From: Ian Jackson <ian.jackson@eu.citrix.com>
Date: Wed, 28 Oct 2015 16:27:07 +0000 (+0000)
Subject: check_nonpage: Handle ParmT ne 'y' correctly
X-Git-Url: http://www.chiark.greenend.org.uk/ucgi/~ian/git?p=cgi-auth-flexible.git;a=commitdiff_plain;h=4b63ec666089ffd49b6b83c787a3a9a980bcf6a9;ds=inline

check_nonpage: Handle ParmT ne 'y' correctly

If check_nonpage needs to check authenticity of the submission, only a
valid hidden form parameter ought to be permitted.

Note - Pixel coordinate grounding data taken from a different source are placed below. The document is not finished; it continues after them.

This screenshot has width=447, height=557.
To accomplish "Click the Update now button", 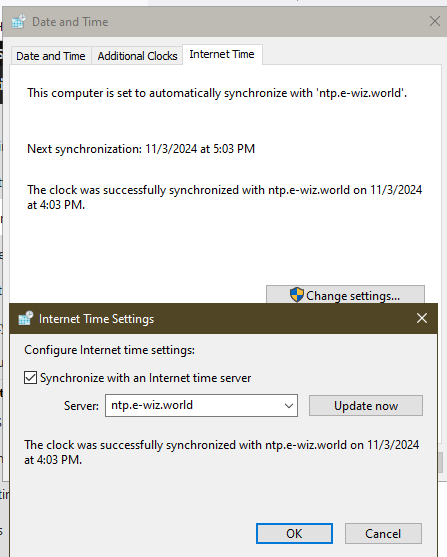I will 366,406.
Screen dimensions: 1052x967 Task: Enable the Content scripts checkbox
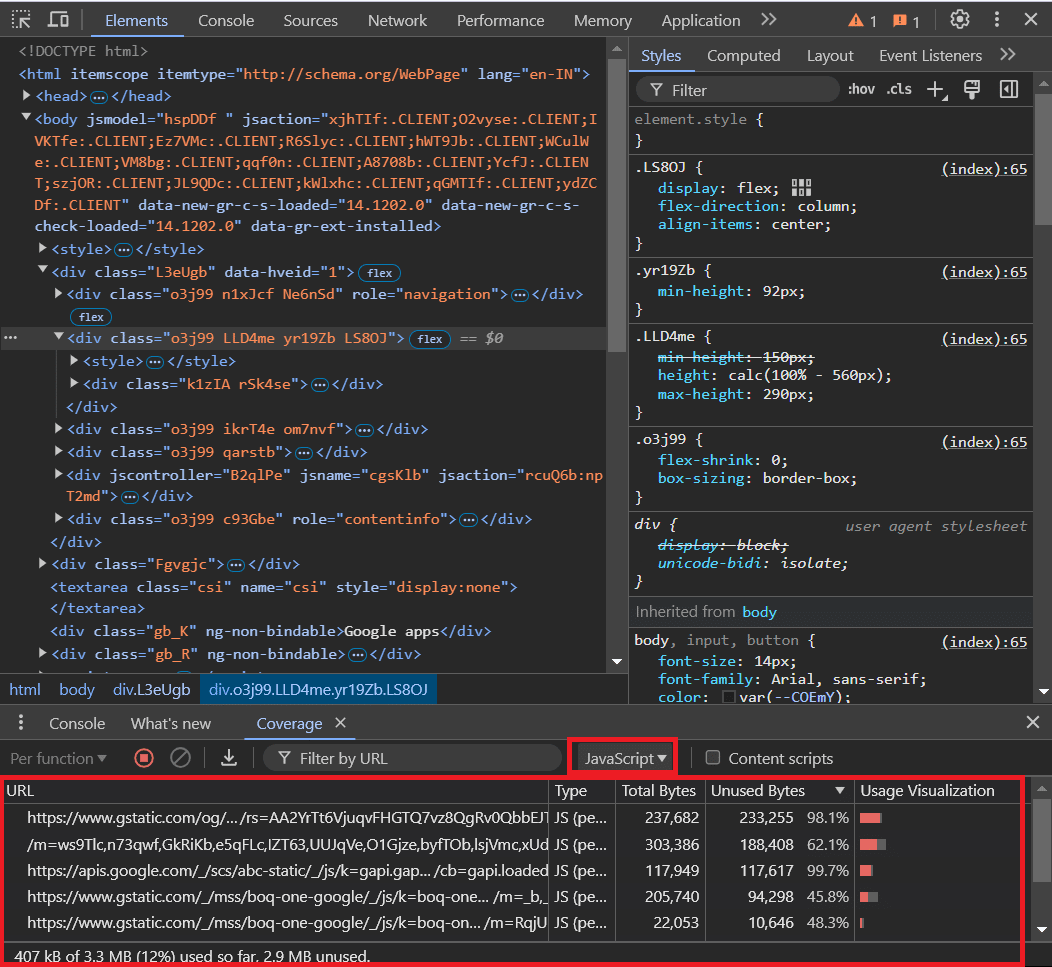(x=713, y=758)
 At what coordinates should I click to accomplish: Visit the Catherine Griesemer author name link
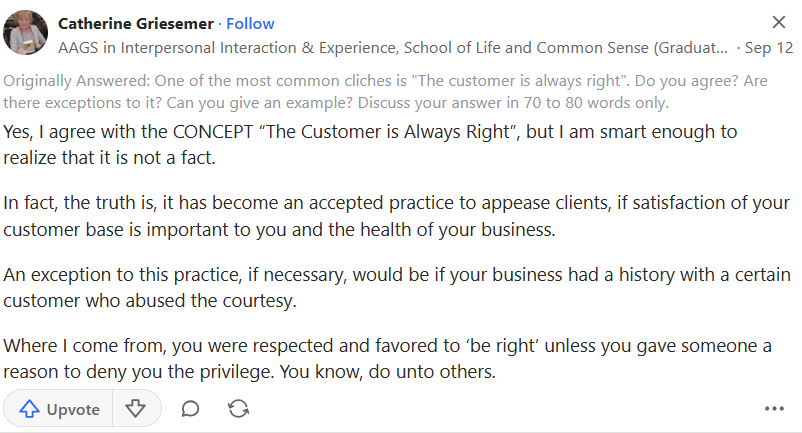pos(136,24)
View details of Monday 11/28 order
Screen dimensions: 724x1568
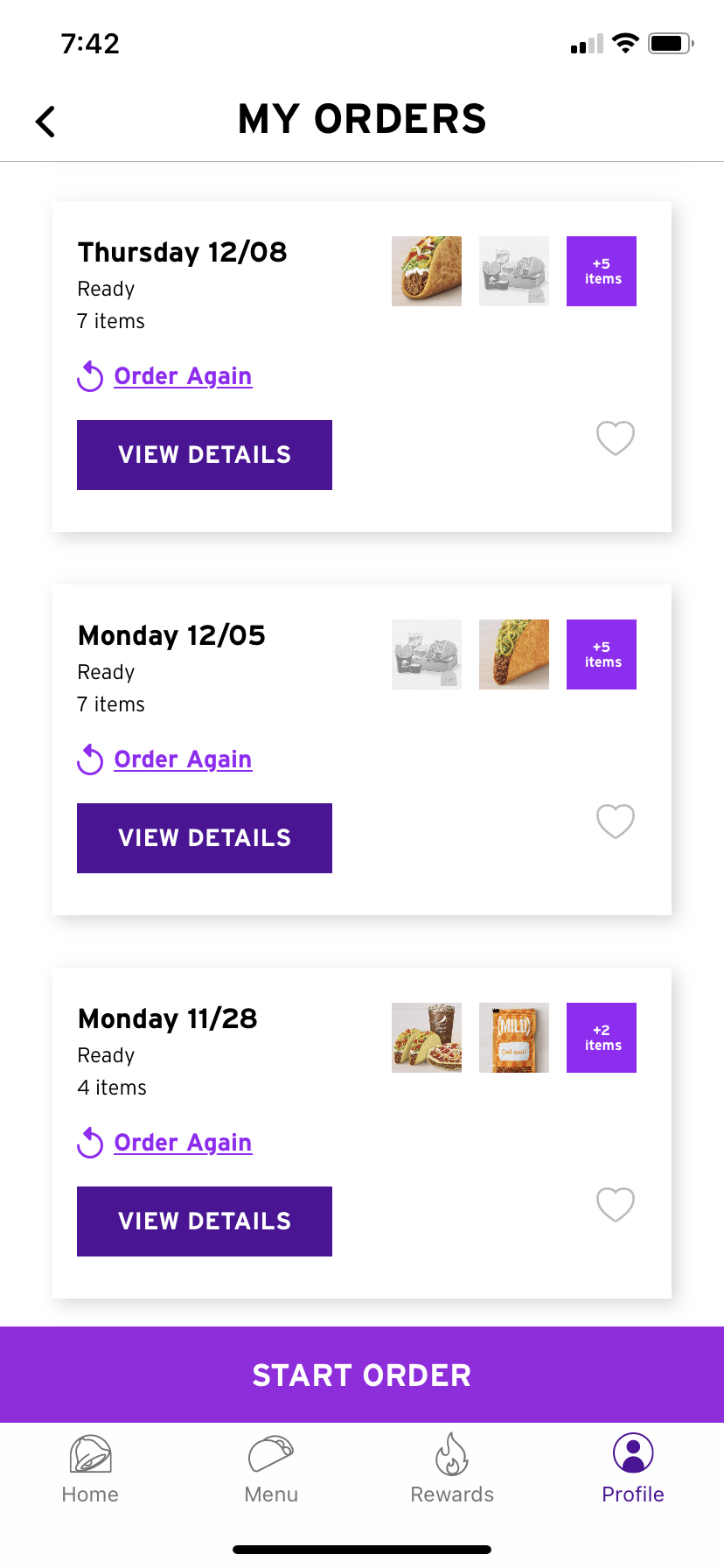(205, 1222)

This seems to have simply a logic error where (in 2cc2bcd0 "javascript
hijacking fix") I thought ParmT was a perl booleanish; but, of course,
it isn't.

Signed-off-by: Ian Jackson <Ian.Jackson@eu.citrix.com>
---

diff --git a/cgi-auth-flexible.pm b/cgi-auth-flexible.pm
index ad4ea5a..e52441b 100644
--- a/cgi-auth-flexible.pm
+++ b/cgi-auth-flexible.pm
@@ -1360,7 +1360,7 @@ sub check_nonpage ($$) {
     my ($r, $reqtype) = @_;
     $r->_assert_checked();
     return unless $r->resource_get_needs_secret_hidden($reqtype);
-    return if $r->{ParmT};
+    return if $r->{ParmT} eq 'y';
     die "missing hidden secret parameter on nonpage request $reqtype";
 }